62話 王都“魔物対策”強化の最前線にリヒトたちが立つ…なのに私がいちばん魔物を倒してますの?
三年生になった途端、学園側の配慮で長めの“春休み明け”期間が設けられていると聞き、
私たちは少し余裕を持って授業に臨むことができる……
と思いきや、国王からの指示で王都の魔物対策が一気に強化されたため、リヒト殿下やガイ、アレクシスらは初日からてんてこ舞いだ。

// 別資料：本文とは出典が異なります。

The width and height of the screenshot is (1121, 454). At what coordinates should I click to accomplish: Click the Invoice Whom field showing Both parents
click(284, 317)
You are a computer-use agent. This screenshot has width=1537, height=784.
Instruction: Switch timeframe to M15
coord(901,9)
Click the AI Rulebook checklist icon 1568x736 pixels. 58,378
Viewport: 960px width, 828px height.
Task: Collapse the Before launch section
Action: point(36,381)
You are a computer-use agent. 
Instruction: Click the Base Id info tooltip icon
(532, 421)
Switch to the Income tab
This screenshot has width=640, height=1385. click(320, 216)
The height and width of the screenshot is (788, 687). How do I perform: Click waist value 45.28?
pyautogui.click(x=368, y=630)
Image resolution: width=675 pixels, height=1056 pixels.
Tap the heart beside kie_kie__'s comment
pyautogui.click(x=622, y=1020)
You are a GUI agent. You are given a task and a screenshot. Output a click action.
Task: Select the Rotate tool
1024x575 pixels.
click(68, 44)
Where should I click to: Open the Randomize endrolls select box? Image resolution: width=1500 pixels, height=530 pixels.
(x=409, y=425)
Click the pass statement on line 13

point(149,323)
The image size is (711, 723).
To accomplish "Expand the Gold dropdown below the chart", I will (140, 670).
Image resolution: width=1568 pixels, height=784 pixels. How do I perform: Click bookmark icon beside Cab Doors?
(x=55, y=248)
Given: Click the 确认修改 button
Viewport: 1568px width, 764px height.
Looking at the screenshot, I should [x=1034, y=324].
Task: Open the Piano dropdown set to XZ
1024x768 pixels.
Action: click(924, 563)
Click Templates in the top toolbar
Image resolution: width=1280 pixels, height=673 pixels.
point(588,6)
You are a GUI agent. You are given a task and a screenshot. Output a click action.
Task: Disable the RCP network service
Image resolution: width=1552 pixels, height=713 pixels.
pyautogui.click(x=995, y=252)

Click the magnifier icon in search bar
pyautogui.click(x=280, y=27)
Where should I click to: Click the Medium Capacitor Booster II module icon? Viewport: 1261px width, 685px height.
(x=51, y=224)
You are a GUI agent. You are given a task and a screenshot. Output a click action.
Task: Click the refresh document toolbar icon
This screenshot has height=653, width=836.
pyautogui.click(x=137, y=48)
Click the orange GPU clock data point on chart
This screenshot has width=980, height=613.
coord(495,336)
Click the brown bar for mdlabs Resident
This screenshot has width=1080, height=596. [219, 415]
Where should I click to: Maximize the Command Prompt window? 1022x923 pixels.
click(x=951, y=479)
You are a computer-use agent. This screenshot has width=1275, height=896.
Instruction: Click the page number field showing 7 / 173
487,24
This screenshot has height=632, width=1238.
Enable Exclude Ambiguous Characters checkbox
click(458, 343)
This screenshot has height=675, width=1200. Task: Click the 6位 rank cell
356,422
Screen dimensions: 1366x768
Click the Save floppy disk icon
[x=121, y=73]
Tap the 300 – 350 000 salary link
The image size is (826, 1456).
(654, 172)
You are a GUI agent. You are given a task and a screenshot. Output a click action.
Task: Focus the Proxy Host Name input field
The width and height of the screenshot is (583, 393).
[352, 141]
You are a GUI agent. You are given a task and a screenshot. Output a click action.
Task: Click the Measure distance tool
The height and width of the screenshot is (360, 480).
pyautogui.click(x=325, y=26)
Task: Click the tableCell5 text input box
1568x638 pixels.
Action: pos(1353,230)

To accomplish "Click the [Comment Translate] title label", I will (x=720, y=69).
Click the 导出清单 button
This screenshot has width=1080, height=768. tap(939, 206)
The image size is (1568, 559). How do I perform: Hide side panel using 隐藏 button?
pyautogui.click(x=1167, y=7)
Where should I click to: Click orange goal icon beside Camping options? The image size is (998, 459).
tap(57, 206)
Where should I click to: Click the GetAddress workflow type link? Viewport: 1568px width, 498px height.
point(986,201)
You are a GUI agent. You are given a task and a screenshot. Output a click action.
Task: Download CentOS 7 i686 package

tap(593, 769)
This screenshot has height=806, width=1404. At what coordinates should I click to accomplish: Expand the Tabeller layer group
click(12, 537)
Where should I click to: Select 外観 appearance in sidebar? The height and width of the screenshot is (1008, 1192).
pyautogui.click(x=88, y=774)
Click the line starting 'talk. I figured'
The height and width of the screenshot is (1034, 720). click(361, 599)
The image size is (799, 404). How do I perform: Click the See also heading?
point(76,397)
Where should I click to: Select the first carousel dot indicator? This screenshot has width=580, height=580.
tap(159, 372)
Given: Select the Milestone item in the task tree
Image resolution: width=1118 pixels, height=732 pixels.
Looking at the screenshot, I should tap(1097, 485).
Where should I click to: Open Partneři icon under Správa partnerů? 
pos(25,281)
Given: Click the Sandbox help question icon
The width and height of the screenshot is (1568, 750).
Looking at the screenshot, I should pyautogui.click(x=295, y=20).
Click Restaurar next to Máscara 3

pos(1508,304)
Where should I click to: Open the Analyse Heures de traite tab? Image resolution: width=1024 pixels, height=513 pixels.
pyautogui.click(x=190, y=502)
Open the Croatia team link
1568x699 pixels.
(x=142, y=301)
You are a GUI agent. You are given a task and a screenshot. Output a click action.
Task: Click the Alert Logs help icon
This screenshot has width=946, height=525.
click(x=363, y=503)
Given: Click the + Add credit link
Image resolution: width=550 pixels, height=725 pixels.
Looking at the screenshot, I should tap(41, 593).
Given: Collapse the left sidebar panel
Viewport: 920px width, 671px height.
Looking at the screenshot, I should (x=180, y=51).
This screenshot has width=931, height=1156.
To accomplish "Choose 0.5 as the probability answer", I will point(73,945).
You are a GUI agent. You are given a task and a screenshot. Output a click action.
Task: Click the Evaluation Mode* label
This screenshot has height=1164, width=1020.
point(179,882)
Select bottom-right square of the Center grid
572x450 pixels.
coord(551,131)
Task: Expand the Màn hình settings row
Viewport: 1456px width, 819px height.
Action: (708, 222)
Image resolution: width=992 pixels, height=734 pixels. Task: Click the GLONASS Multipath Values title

「殿下、王宮でも“そろそろ本腰を入れて魔物退治をやらねば国中の不安が高まる”という声が大きくて、近衛騎士と学園精鋭が合同で巡回するプランが始動しましたよ!」
そんなふうに教員の一人が報告してきて、殿下は
「了解した。俺も当然前線へ出る。セレスティア、いざというときはお前も呼ぶからな」とやる気を見せる。
私としては「いいわよ、私が出動したら魔物は一撃でしょうね」と何気なく返したら、
殿下が「ああ……そうだな、ほんと俺の見せ場が……」とショックを受けているので、私も申し訳なさを感じてしまう。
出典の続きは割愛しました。